The primary strengths of UDxs are:
- They can be used anywhere an internal function can be used.
- They take full advantage of Vertica's distributed computing features. The extensions usually execute in parallel on each node in the cluster.
- Vertica handles the distribution of the UDx library to the individual nodes. You only need to copy the library to the initiator node.
- All of the complicated aspects of developing a distributed piece of analytic code are handled for you by Vertica. Your main programming task is to read in data, process it, and then write it out using the Vertica SDK APIs.
There are a few things to keep in mind about developing UDxs:
- UDxs can be developed in the programming languages C++, Python, Java, and R. (Not all UDx types support all languages.)
- UDxs written in Java always run in Fenced Mode, because the Java Virtual Machine that executes Java programs cannot run directly within the Vertica process.
- UDxs written in Python and R always run in Fenced Mode
- UDxs developed in C++ have the option of running in unfenced mode, which means they load and run directly in the Vertica database process.
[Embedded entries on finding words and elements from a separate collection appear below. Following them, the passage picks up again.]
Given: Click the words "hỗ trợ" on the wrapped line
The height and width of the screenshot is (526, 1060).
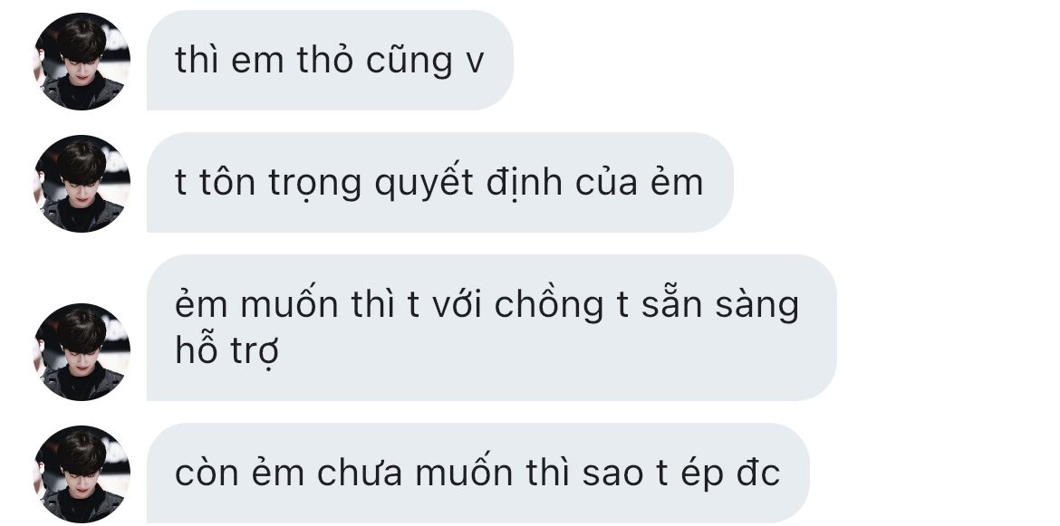Looking at the screenshot, I should pos(227,352).
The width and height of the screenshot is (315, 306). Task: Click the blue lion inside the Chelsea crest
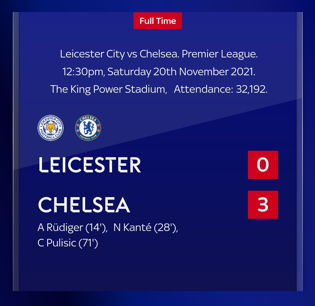pos(88,128)
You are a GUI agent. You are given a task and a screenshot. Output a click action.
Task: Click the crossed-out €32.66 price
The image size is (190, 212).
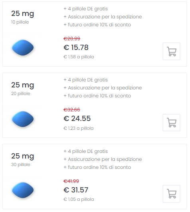(72, 110)
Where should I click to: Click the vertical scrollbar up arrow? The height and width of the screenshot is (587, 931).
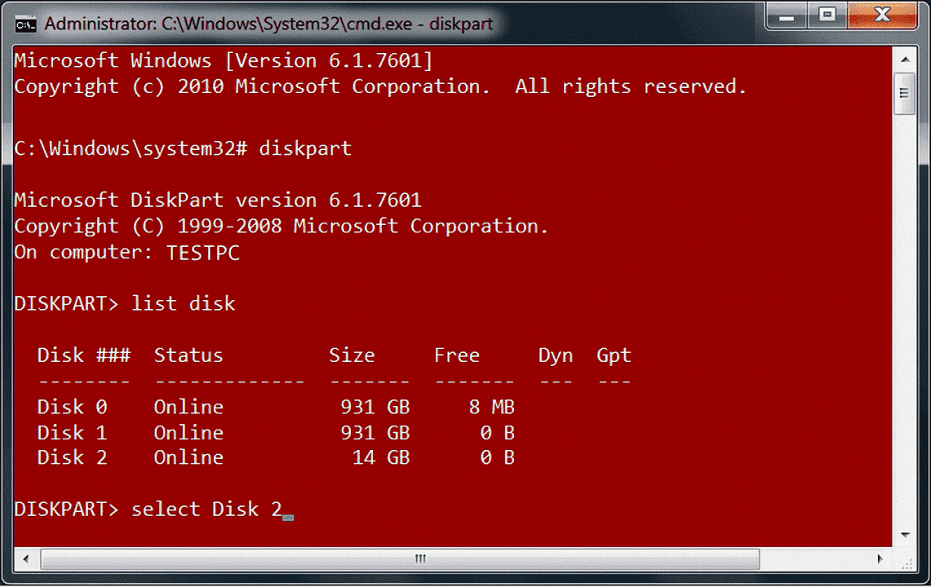(x=904, y=60)
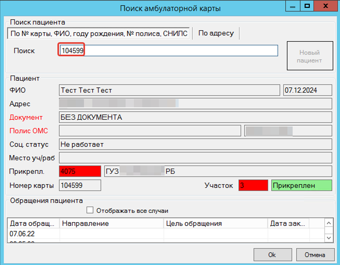Click the Цель обращения column header

pyautogui.click(x=215, y=223)
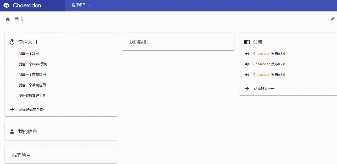Viewport: 337px width, 164px height.
Task: Select 创建一个后端应用 tutorial
Action: click(32, 85)
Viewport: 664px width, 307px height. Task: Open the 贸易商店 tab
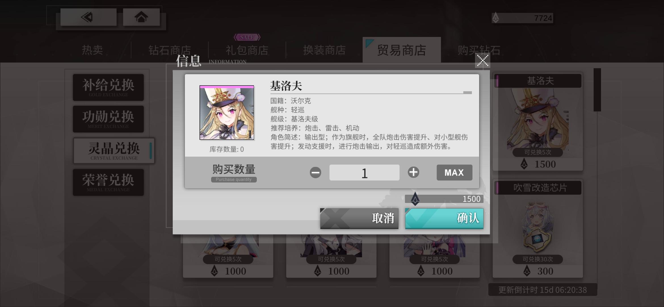402,50
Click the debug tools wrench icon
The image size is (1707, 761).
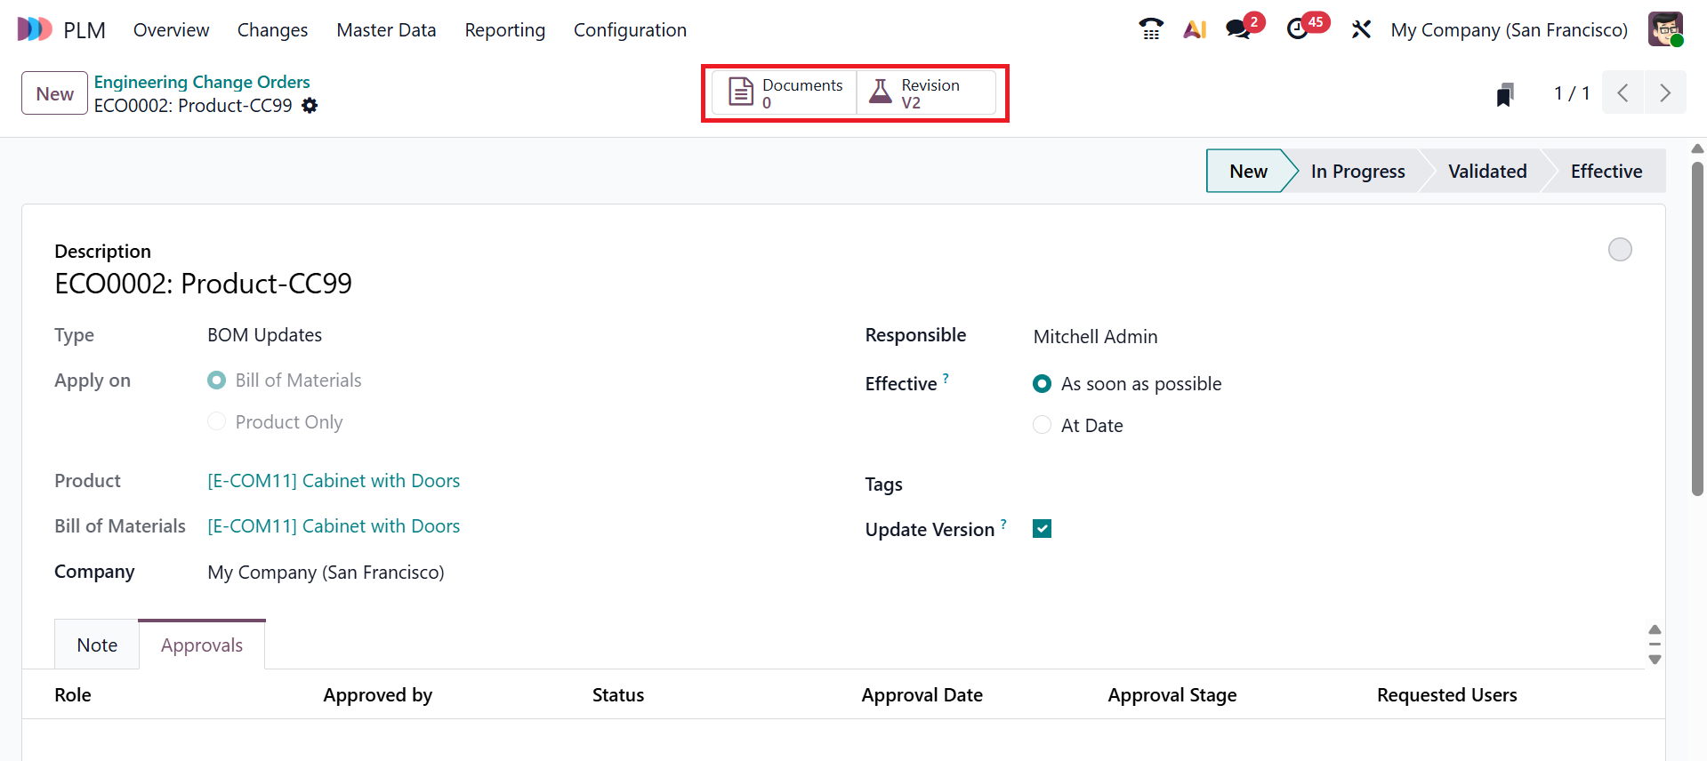tap(1361, 29)
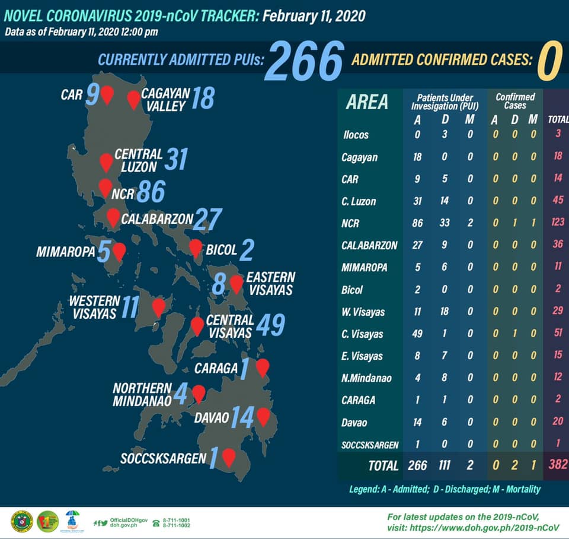This screenshot has height=539, width=569.
Task: Select the Davao red map marker
Action: (263, 416)
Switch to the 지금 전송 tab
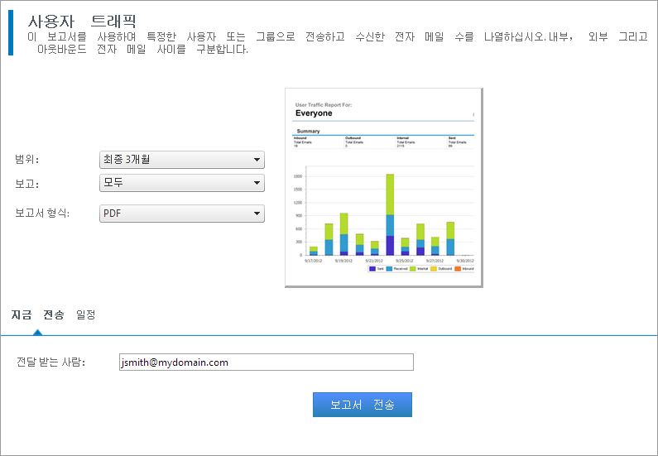This screenshot has width=658, height=456. coord(37,314)
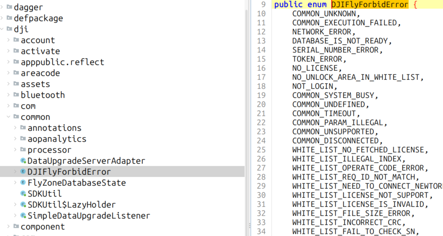The image size is (443, 236).
Task: Click the FlyZoneDatabaseState enum icon
Action: click(x=23, y=182)
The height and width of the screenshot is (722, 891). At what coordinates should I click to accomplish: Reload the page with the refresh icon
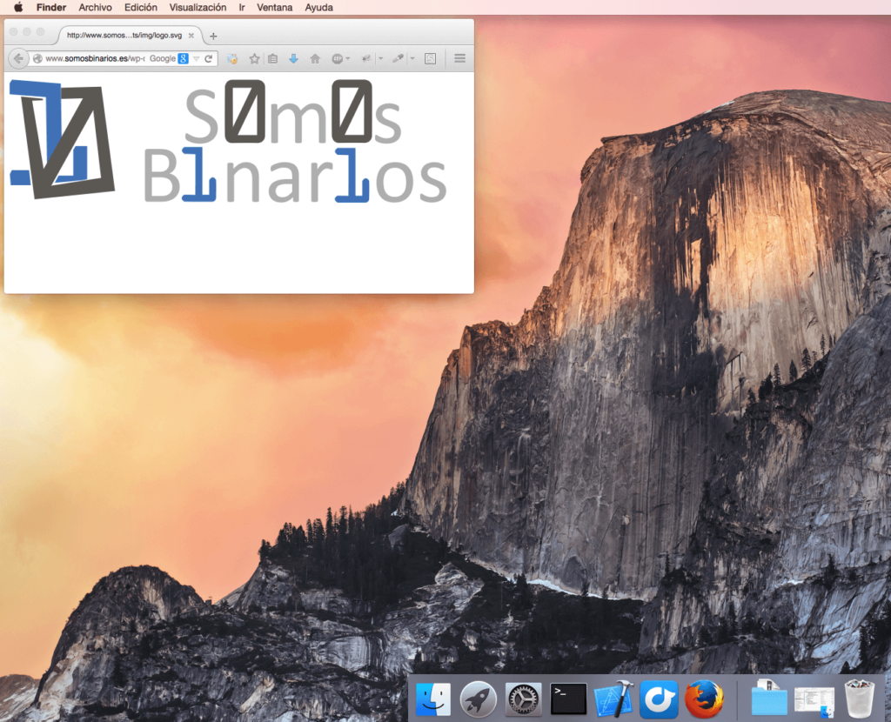point(209,58)
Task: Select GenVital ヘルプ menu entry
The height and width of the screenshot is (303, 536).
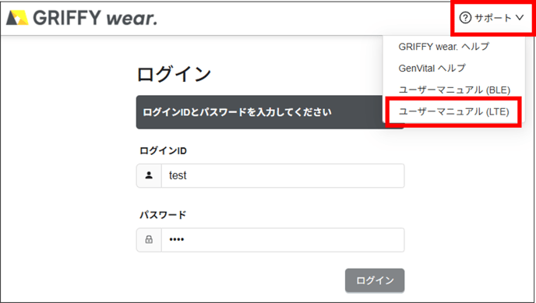Action: pos(432,68)
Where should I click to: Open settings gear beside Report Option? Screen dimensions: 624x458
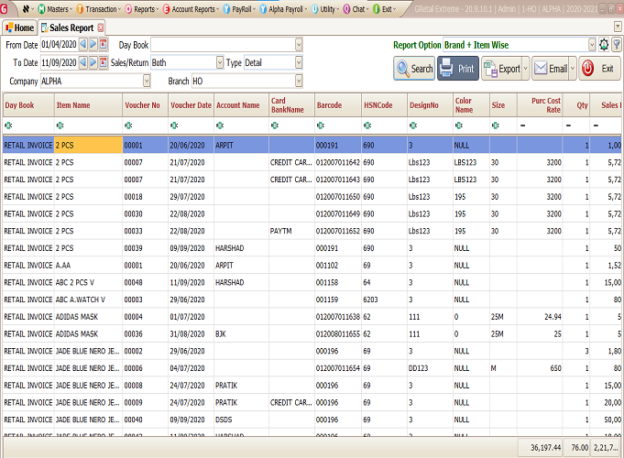point(603,44)
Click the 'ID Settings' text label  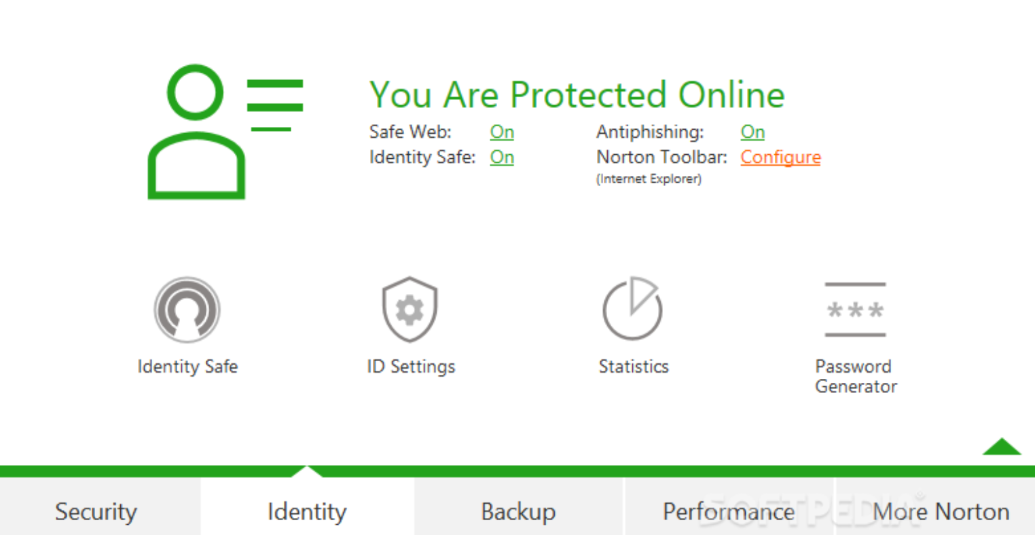pos(411,367)
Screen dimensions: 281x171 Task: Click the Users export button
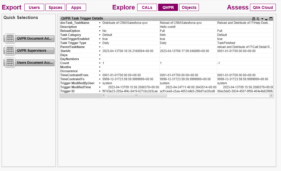[34, 7]
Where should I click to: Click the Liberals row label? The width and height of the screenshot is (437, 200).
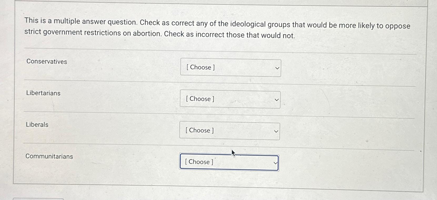point(37,125)
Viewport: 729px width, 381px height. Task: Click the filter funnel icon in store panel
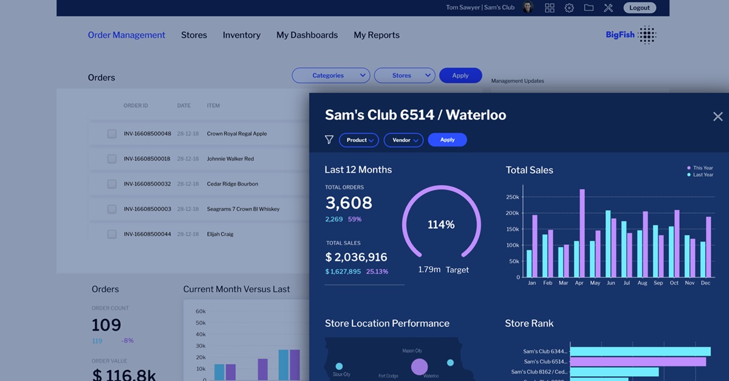coord(329,140)
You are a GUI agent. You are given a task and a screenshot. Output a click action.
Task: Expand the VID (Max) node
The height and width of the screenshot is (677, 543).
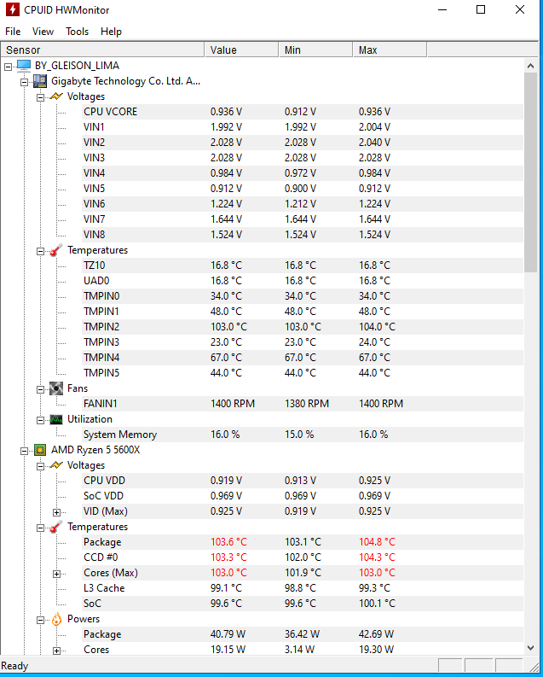point(56,512)
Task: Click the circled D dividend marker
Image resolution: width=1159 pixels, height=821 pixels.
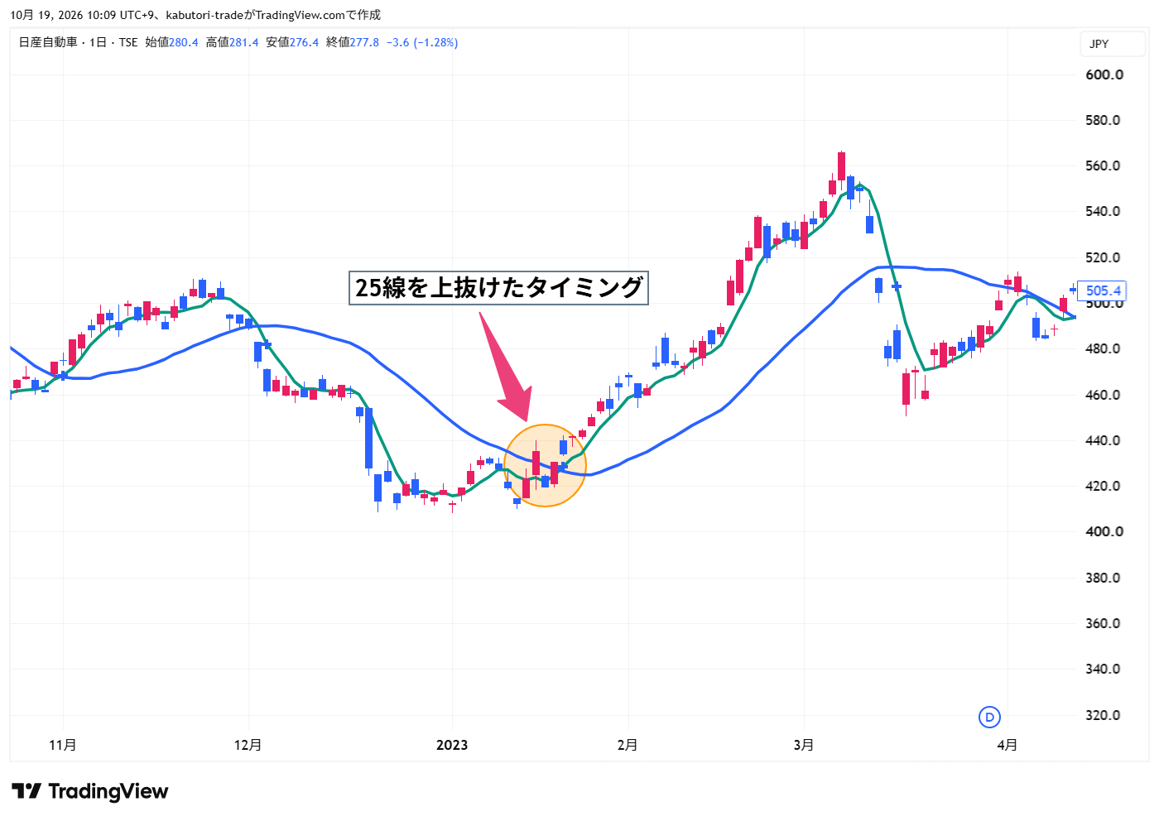Action: [989, 718]
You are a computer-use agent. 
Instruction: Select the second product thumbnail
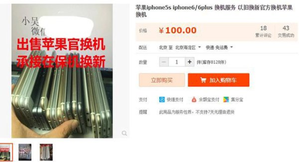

This option provides the lowest overhead and highest speed. However, any bugs in the UDx's code can cause database instability. You must thoroughly test any UDxs you intend to run in unfenced mode before deploying them in a live environment. Consider whether the performance boost of running a C++ UDx unfenced is worth the potential database instability that a buggy UDx can cause.
- Because a UDx runs on the Vertica cluster, it can take processor time and memory away from the database processes. A UDx that consumes large amounts of computing resources can negatively impact database performance.
Each UDx type consists of two classes. The main class does the primary work (a transformation, an aggregation, and so on). The class usually has at least three methods: one to set up, one to tear down (release reserved resources), and one to do the actual work. Sometimes additional methods are defined.
The main processing method receives an instance of the
ServerInterface class as an argument. This object is used by the underlying Vertica SDK code to make calls back into the Vertica process, for example to allocate memory. You can use this class to write to the server log during UDx execution.
The second class is a singleton factory. It defines one method that produces instances of the first class, and might define other methods to manage parameters.
When implementing a UDx you must subclass both classes.
The C++, Python, and Java APIs are nearly identical. Where possible, this documentation describes these interfaces without respect to language. Documentation specific to C++, Python, or Java is covered in language-specific sections.
Because some documentation is language-independent, it is not always possible to use ideal, language-based terminology. This documentation uses the term "method" to refer to a Java method or a C++ member function.